Obtaining a CEDA access token
Some CEDA data can be accessed using wget without authentication. However, many datasets have specific auditing policies or access restrictions in place which prevent non logged-in or unauthorised users from downloading the data. In order to download data you may therefore need to obtain an access token. If you try downloading data without using an access token and find that the files downloaded are empty or do not contain the expected content then it may be because you need to use an access token.
You can obtain an access token via the CEDA services portal. Once you have created one you can use the 'Copy' button to copy the token text. For more details about access tokens, including how they can be obtained and used from scripts, see Using Archive Access Tokens
Using an archive access token with wget
To submit your access token, add the following option to your wget command, where TOKEN_TEXT should be replaced by the token string:
--header "Authorization: Bearer TOKEN_TEXT"

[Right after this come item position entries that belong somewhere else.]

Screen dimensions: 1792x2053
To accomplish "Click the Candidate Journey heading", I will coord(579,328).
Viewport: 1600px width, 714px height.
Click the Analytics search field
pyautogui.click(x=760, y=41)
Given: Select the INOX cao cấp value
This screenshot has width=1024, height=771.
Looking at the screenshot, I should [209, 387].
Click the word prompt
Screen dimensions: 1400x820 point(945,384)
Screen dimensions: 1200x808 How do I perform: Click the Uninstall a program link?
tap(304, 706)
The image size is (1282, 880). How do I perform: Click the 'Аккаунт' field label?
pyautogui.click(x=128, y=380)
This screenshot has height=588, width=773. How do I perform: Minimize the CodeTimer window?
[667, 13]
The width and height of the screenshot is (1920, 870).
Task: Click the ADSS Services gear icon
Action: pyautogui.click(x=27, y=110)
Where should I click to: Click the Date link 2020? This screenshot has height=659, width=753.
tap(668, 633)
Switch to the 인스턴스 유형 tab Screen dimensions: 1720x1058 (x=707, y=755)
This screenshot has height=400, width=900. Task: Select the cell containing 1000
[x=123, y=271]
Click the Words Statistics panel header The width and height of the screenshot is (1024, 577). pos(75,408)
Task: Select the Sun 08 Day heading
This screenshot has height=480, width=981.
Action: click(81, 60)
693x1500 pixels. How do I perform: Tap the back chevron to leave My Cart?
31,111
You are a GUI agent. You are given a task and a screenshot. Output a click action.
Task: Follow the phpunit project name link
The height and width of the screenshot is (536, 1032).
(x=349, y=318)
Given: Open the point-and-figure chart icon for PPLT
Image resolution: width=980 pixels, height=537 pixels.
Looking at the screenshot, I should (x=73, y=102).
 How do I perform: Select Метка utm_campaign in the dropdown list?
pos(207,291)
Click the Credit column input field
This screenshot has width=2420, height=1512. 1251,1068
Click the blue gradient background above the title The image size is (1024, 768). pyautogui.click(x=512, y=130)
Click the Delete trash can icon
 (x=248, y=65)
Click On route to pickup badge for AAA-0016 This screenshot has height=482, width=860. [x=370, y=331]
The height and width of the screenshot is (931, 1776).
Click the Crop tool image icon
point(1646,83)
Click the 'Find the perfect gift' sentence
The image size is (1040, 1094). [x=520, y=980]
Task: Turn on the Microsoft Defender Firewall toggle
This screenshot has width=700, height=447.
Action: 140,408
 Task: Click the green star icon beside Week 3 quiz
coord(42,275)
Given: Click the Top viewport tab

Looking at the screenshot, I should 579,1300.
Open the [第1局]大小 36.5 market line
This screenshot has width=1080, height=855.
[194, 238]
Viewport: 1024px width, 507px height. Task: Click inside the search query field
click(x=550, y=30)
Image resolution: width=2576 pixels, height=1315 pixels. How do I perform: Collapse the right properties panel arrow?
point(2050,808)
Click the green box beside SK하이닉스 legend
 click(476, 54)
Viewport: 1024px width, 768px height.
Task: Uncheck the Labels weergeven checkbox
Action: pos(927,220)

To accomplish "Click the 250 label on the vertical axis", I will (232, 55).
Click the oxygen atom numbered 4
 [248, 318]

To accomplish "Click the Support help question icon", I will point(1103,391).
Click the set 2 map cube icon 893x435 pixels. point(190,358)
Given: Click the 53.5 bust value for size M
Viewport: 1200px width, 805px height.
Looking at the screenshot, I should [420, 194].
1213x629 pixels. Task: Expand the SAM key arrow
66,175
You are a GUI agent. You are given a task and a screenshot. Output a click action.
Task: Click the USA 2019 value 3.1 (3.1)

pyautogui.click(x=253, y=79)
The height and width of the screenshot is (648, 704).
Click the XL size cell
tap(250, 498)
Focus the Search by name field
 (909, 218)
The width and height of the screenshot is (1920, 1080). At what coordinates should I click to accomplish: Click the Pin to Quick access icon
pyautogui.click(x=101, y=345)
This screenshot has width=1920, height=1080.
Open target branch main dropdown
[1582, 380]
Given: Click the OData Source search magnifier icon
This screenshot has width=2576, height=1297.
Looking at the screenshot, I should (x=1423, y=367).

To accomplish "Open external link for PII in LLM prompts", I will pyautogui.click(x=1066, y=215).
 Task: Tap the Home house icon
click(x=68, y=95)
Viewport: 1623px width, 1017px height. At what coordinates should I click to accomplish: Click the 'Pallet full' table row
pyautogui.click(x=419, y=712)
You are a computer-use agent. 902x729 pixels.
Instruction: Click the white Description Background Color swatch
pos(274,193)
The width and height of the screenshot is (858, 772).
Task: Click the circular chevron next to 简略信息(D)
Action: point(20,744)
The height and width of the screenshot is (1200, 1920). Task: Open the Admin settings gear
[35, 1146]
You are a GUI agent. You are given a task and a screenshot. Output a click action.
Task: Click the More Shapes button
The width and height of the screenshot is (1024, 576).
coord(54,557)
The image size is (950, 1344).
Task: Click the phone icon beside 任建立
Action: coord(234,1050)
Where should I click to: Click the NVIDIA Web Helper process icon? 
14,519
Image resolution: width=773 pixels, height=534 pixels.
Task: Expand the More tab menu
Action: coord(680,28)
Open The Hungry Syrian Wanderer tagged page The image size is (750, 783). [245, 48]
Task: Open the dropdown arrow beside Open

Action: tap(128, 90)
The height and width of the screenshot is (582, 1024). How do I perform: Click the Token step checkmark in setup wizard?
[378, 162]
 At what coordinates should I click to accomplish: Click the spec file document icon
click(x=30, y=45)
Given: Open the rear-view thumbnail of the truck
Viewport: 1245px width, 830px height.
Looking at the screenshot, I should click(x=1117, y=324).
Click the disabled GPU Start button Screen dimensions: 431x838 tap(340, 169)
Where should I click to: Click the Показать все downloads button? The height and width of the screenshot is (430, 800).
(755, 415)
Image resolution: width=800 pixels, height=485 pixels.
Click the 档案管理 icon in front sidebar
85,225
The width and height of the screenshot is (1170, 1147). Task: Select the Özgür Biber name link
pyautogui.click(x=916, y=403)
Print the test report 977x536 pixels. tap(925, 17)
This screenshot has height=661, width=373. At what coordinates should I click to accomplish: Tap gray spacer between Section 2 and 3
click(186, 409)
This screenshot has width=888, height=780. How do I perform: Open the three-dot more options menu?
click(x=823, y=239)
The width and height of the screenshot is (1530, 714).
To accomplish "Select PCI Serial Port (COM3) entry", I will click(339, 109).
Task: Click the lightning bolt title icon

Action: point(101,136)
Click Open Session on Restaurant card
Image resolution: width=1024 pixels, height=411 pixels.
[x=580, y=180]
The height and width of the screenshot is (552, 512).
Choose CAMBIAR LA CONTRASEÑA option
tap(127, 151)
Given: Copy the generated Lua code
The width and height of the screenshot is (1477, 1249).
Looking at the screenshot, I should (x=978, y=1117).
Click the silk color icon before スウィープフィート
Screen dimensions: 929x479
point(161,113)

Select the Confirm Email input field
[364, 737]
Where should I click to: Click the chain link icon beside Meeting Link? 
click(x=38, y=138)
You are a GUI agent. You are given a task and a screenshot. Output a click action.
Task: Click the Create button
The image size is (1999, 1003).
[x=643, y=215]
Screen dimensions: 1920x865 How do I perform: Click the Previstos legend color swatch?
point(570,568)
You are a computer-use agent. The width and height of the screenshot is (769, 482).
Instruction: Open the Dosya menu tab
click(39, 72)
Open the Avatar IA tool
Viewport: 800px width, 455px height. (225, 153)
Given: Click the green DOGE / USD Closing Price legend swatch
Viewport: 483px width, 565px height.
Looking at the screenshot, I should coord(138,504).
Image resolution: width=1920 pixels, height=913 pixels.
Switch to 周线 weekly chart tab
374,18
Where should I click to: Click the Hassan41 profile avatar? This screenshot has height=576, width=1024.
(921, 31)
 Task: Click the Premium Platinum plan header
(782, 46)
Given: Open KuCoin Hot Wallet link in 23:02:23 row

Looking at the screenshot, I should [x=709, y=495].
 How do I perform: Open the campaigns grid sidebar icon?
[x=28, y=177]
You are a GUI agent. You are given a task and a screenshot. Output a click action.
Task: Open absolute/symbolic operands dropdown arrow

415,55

As the token text is quite long, you may find it more convenient to store it as an environment variable instead. From most Linux computers you can create a variable named TOKEN containing your token text with the following command (replace 'TOKEN_TEXT' with your token string):
export TOKEN="TOKEN_TEXT"
You can then substitute the token text into the wget option as follows:
--header "Authorization: Bearer $TOKEN"
Testing token access
If you want to test that your token is working you can run the following command (substituting your token string or environment variable for TOKEN_TEXT as described above):
wget -O - -q https://dap.ceda.ac.uk/badc/ARCHIVE_INFO/ACCESS_TEST/RESTRICTED/TOKEN_CHECK --header "Authorization: Bearer TOKEN_TEXT"
If it works then you should see the following short message:
Congratulations, you have successfuly authenticated with CEDA using a token
If you get a large amount of html output then it has failed.
Simple downloads
When you browse the CEDA archive using https://data.ceda.ac.uk click on the bulk downloads options button at the top:
This will show a wget command that can be used to download all data starting from the current directory, including all files in subdirectories below this point. For example:
wget -e robots=off --mirror --no-parent -r https://dap.ceda.ac.uk/badc/acsoe/data/c-130/97-flights-trajectories/a574/
You can modify the options to this command to select only a subset of the files for download and to customise how they are stored when downloaded . See the Advanced options section of this page.
The wget command shown by the archive browser does not include authentication using your access token, as described above as it is currently unable to determine if authentication is required for the data you want to access. If you try the command and it downloads files, but the content does not look right then add the token authentication option (TOKEN_TEXT is either your token text or environment variable containing the token text, see above):
--header "Authorization: Bearer TOKEN_TEXT"
Advanced options
wget has many options. Type "wget —help" to see the options available for the version you are using (options may vary according to the version). You can also see an online version.
The most useful options are those that allow you to select which files to download and to control how they are then stored on your local machine.
-A | Specifies a comma-separated list of file name patterns to accept, which can include wildcard characters. For example, '*.dat' or '*2024*'. If you include wildcards then enclose the pattern in quotes. Note that this pattern only applies to the filename and not the directory path. |
-R | Same as -A, but specifies file name patterns to be excluded. |
—accept-regex | Specifies a regular expression to accept covering the entire url (includes the directory path). For example '.*2024.*' to include any file where the filename or directory path contains '2024'. |
—reject-regex | Same as —accept-regex, except it specifies pattern to reject. |
-l | Sets the maximum subdirectory depth that will be retrieved. Use this to prevent downloading large amounts of unwanted data. Note that the —mirror option includes setting this value to 'unlimited'. |
—no-directories | Puts all the retrieved files into the current directory instead of creating a directory hierarchy. |
Problems
No files downloaded? Check the url that you have used. Unless you are downloading a single file it should end in a slash ('/') character.
If you download files, but the content is not as expected then it is probably because you need to authenticate with an access token. This is required for many datasets so we can report usage statistics to the dataset originators. Please see above for details of how to obtain and use access tokens.